Postscript: Poverty Matters
By Gail Connelly Principal, March/April 2014 Fifty years ago, President Lyndon B. Johnson stood before Congress and the nation and declared an “unconditional” war on poverty in America. His Economic Opportunity Act promised a better life to those living “on the outskirts of hope,” and at the heart of that promise was education.
By Gail Connelly
Principal, March/April 2014
Fifty years ago, President Lyndon B. Johnson stood before Congress and the nation and declared an “unconditional” war on poverty in America. His Economic Opportunity Act promised a better life to those living “on the outskirts of hope,” and at the heart of that promise was education.
Sadly, the decades since have produced an even greater gulf between rich and poor, between the haves and the have-nots, between the well-educated and the poorly educated. And the hardest-hit victims of this failure to eradicate poverty are our nation’s children.
A 2013 Educational Testing Service (ETS) report, Poverty and Education: Finding the Way Forward, clarifies just how widespread and damaging the condition of poverty is for children. It reminds us that in addition to communities where generational poverty is baked into the culture, there is a fresh class of situational poor, casualties of the new century’s housing and employment downturns.
The report reveals that 22 percent, or one-fifth, of American children are living in poverty, and 2.8 million of those live in “extreme poverty” on less than $2 a day. The report also reiterates that poverty engenders numerous related disadvantages, including growing up in single-parent homes, being exposed to toxins that lead to health issues, food insecurity, and unstable housing and parental employment, to name a few. All of these factors impact a child’s learning outcomes.
Research shows disparities between high and low family income and student achievement begin early and hold true throughout a child’s school years. For example, on standardized tests, 67 percent of two-year-olds from higher- income families are proficient in expressive vocabulary, compared to 55 percent of their lower-income counterparts. This correlation plays out through high school: seniors from higher-income families score 100 points higher on the SAT Critical Reading test than their lower-income peers.
Likely, there is not one among us who believes poverty should limit a child’s educational opportunities. NAESP has long supported the right of every child to fair and equitable educational opportunities. But as the ETS report points out, the effects of poverty do influence a child’s chances to achieve at the highest levels. Sublimating this fact only serves to perpetuate the cycle of poverty that prevails for far too many children, despite educators’ best efforts to help overcome it.
Despite the adverse effects of poverty, educators remain steadfast in their efforts to level the playing field. However, they also want society to serve as equal partners in the effort, lifting disadvantaged families out of poverty and closing all the gaps for children so they are as prepared for school as their higher-income peers.

§ **Given material**
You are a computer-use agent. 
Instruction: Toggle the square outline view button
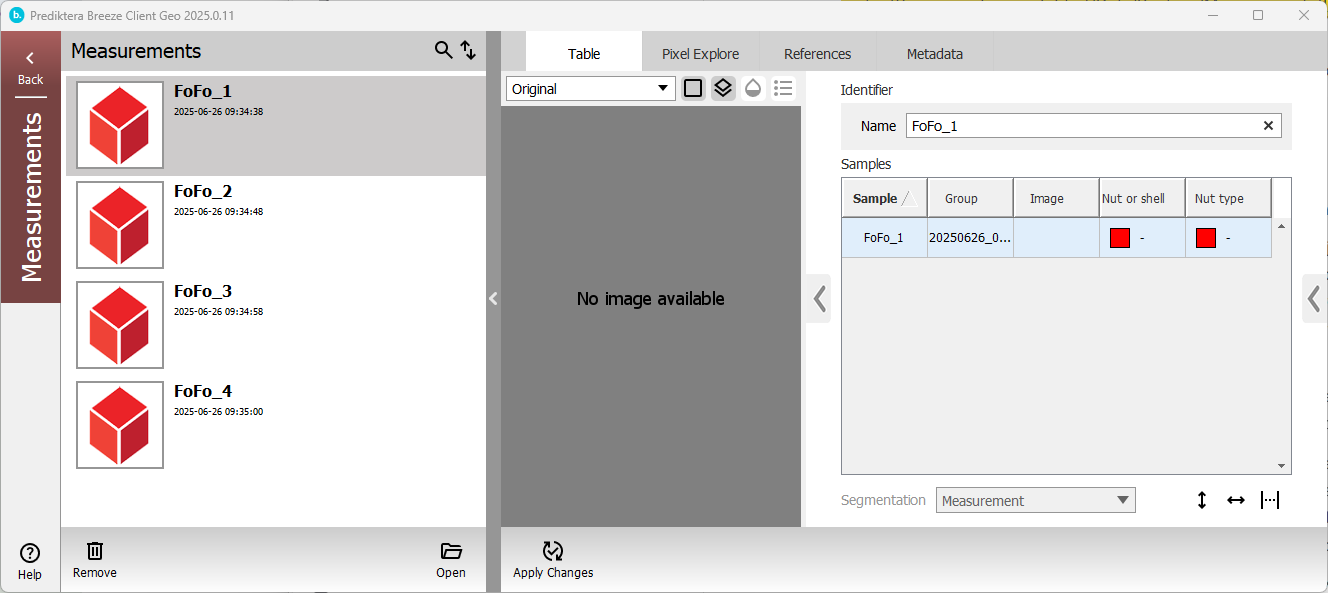pyautogui.click(x=693, y=88)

§ **Required action 1**
List every percentage figure given in the Poverty Matters column above.
§ **Required action 2**
Copy the Poverty Matters column word for word from "Research shows disparities" to "their lower-income peers.".

§ **Written reply 1**
22 percent
67 percent
55 percent

§ **Written reply 2**
Research shows disparities between high and low family income and student achievement begin early and hold true throughout a child’s school years. For example, on standardized tests, 67 percent of two-year-olds from higher- income families are proficient in expressive vocabulary, compared to 55 percent of their lower-income counterparts. This correlation plays out through high school: seniors from higher-income families score 100 points higher on the SAT Critical Reading test than their lower-income peers.